A presumption of undue influence can result when a fiduciary relationship exists between the person making the will and a person who receives property by the terms of the will. A fiduciary relationship exists if these four factors are proven: (1) the existence of an attorney-client relationship or other fiduciary relationship between the decedent and the beneficiary such that the beneficiary is the dominant party, (2) that the decedent reposed trust and confidence in the beneficiary, (3) that the beneficiary prepared or procured the preparation of a will, and (4) that the beneficiary would receive a substantial benefit under the terms of the will.


A fiduciary relationship may exist between an elderly or infirm person and a beneficiary who provides care and assistance. Also, one who handles the financial affairs of the person creating the will may be found to be a fiduciary.


Once the presumption of undue influence is made by the court, the burden falls on the person who allegedly exercised undue influence to prove that the will was not a result of undue influence.


Lack of testamentary capacity is another common ground for invalidating a will. Testamentary capacity is defined as “the mental ability to know and remember who are the natural objects of one’s bounty, to comprehend the kind and character of one’s property, and to make a disposition of the property according to some plan formed in one’s mind”.


The law presumes the sanity and soundness of mind of every person until the contrary is proved. Anyone contesting a will on grounds of lack of capacity has the burden of proving that the deceased was not of sound mind. The proof must relate to a time at or near the signing of the will since the will may only be invalidated if it is proven that the person lacked testamentary capacity at the time the will was signed.

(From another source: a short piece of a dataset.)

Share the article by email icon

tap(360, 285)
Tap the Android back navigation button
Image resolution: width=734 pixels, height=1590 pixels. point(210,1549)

In such cases, proof of a person’s medical condition is often critical. Testimony from persons that are well acquainted with decedent is also essential. Finally, the testimony of the attorney who prepared and supervised the signing of the will is extremely important.


Lack of testamentary capacity is difficult to prove because the decedent only had to know and remember the persons who would have been the natural object of his bounty, to understand his property, and to have some plan as to how to dispose of his property. Persons who are infirm physically or suffer from dementia certainly can meet this standard, even though they are unable to think or function at a normal level.


Conclusion

Contesting the will can be difficult if there is not clear evidence of incapacity or undue influence. The attorney who prepared the will has an interest in defending the integrity of the will almost always testify that the will properly stated the wishes of the decedent. Certain evidence rules may prevent the admission of testimony regarding conversations between the deceased and persons making a claim that the will is invalid. This is a huge hurdle when the claim is based upon promises made by the decedent to the person contesting the will. The person contesting the will has the burden of proving that the will was invalid. Often the executor of the estate is in possession of evidence that demonstrates the reasons why the person challenging the will was excluded from its terms. For example, the executor may have proof that the person excluded from the will received substantial benefits during the lifetime of the decedent or that the person contesting the will had a poor relationship with the decedent.


Despite these difficulties, there can be successful challenges to a will. However, proof must be carefully assembled to determine whether there is good cause to challenge a will.